By KAREN PARKER | County Line Editor

Phew, I had only a few days to catch my breath before the Democratic National Convention. You would think I was a political junkie, which I usually am not, but this election cycle is such a train wreck I can’t take my eyes off of it. If you are not watching, you ought to. Historians will write books on it for the next 40 years, and your children and grandchildren will ask you about it.

I wouldn’t say that I watched the GOP Convention gavel-to-gavel, but darn close.

What I learned is thatthe time has come to be scared, very, very scared. Wild-eyed Mexicans are lurking everywhere, shouting Jihadist and planning to blow themselves (and me) sky high on the next truck delivering propane to my house.

Okay, maybe I am confusing the enemies, but you get the idea. And, as we all know, the real enemy is not immigrants or Muslims. It’s a Methodist from Chicago and a former Secretary of State. Surely no one could be responsible for so many policy errors unless she was plotting the overthrow of the United States.

As author and political pundit Fareed Zakaria noted, he had covered many elections in Third World countries where calling for the jailing or even the execution of your opponent is standard fare. But he never thought he would see that in America.

For those of you who expected that a female candidate (also a mother and grandmother) might benefit from chivalry — ha! I cannot recall another convention at which a competing candidate was physically threatened and treated with total contempt and revulsion. For those of us who would prefer a little more civility in our political discourse, it will be a longthree months to the general election.

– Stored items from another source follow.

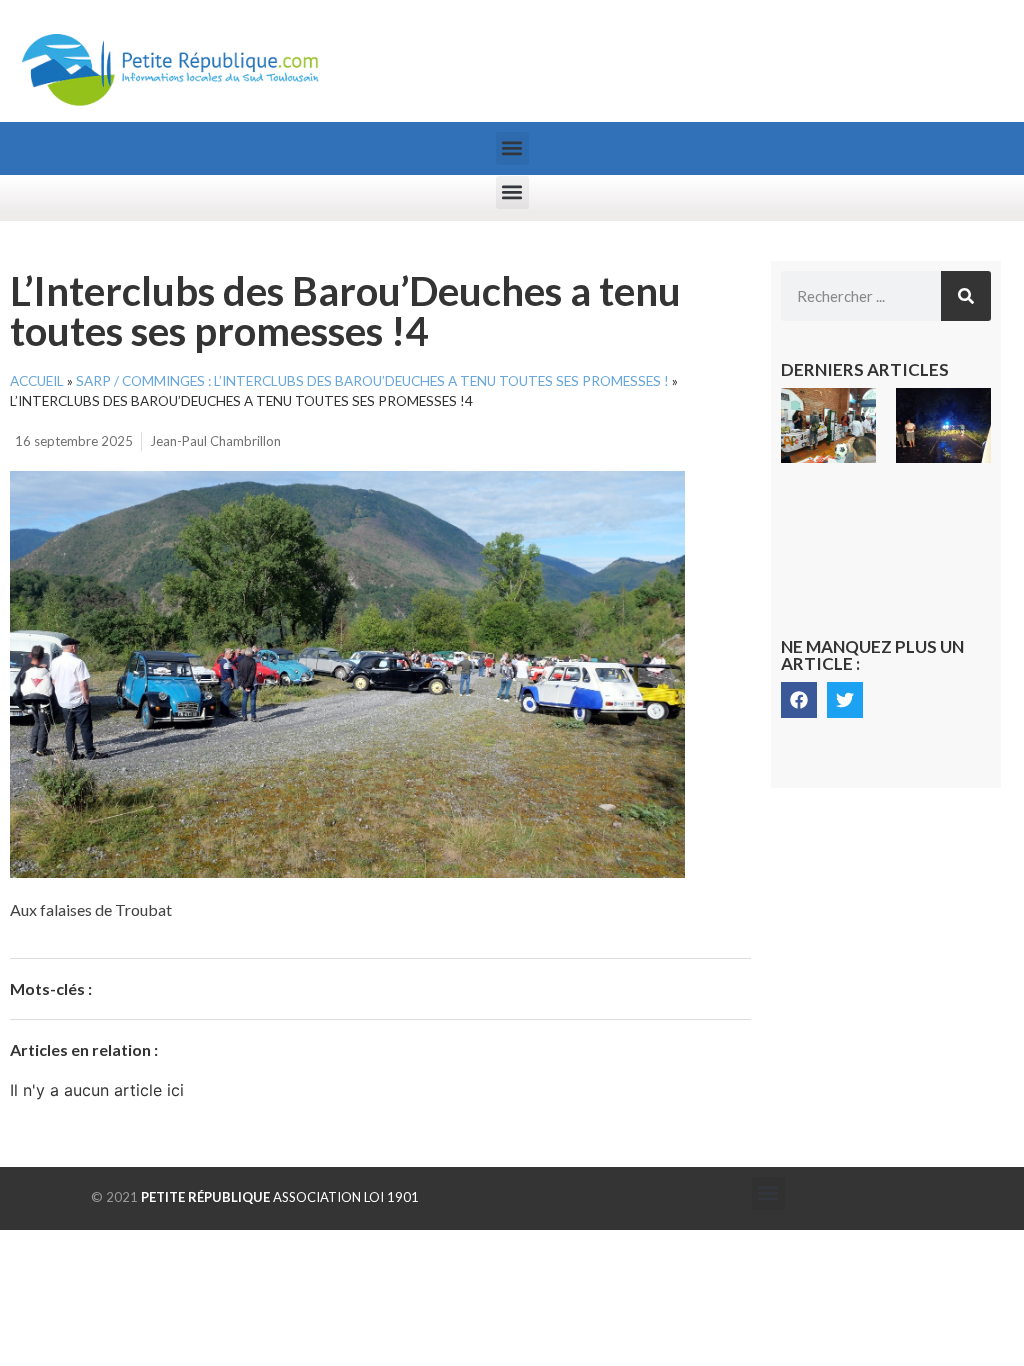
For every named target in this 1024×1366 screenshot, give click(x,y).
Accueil (37, 381)
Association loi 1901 (280, 1197)
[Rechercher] (966, 296)
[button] (512, 148)
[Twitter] (845, 700)
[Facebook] (799, 700)
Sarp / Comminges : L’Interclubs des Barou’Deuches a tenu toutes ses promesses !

In the end, the three-ring circus that more closely resembled a Trump Family Reunion managed to run four days without ever giving Americans any definite plans for policy and how it would be accomplished. Just trust me, Donald Trump seemed to say. He is the way, the truth and the life.

My guess is that this week the Democrats will be so engrossed in playing point and counterpoint to the Republicans that they won’t offer much more than vaguely outlined plans either.

As the old saying goes, “If you can’t dazzle them with brilliance, baffle them with bulls**t.”

And I am baffled. So baffled, in fact, that after this convention, you will likely find me wrapped in a blanket, sucking my thumb and watching “The Waltons” reruns on the Inspiration Channel.

Eeesh.

Meanwhile, here at home, we do not fail to note the passing of Paul Stekel. As the manager of the Hillsboro Farmers Co-op, Stekel was a kingpin of the local business community for many years. Despite his elevated position, I don’t believe I ever saw him in a suit and tie.

When I had to go hat in hand to beg for advertising, he greeted me in his windowless office at the back of the store. His office was as dreary as the others in the building, if not more so.

Whatever might be said of Stekel, he grew an insignificant farm co-op to a multimillion-dollar business. And that doesn’t happen without a steady hand on the wheel and a huge investment in time.

There were as many opinions about Paul Stekel as there are varieties of field corn. But one thing I never heard him accused of was lack of interest in the communities the co-op served.

Did he ever turn anyone down for a donation? It was a joke in Kendall that each year he walked out of the Kendall Lions Auction with a mountain of loot, probably some of which he had donated and then bought back.

Once he told me he thought advertising was a waste of time, but he did favor seeing the co-op name on every poster for every civic event in the area. And he was a total softie for FFA.

Despite his somewhat negative view of print advertising, he was our largest account for many years. As one might expect, when the Hillsboro Co-op merged with United, that ended as well. That’s just kind of the way it is.

Stekel was the co-op’s staunchest defender. One year I ran a story about how patrons received no dividends after a bad year. He was furious with me.

Despite all the good he did, some would argue that he overstayed his welcome and ought to have retired long before he did four years ago. Perhaps the business was no longer at its zenith. But clearly mergers are the way, andfew farmers co-ops have been able to avoid it.

Or perhaps Stekel’s drive to make the co-op a vast enterprise was his downfall. The co-op dabbled in everything: plumbing, heating, small-engine repair, convenience and hardware stores, seed, feed, propane, appliance sales and much more. More than once I inquired of Stekel when he planned to start a newspaper.

We note that since the United merger, many of these functions have been stripped away, leaving a leaner company more focused on the farming business.

Paul Stekel is gone, and so are the patronage days, that rite of spring when Stekel circled the room like a broody hen, surveying his kingdom and greeting the masses. It was the place to spin the wheel for a free pound of butter or a pair of gardening gloves, for scrambled eggs in the morning, hot dogs at noon, and for a sense of community all day long.

And that last one is the biggest loss of all.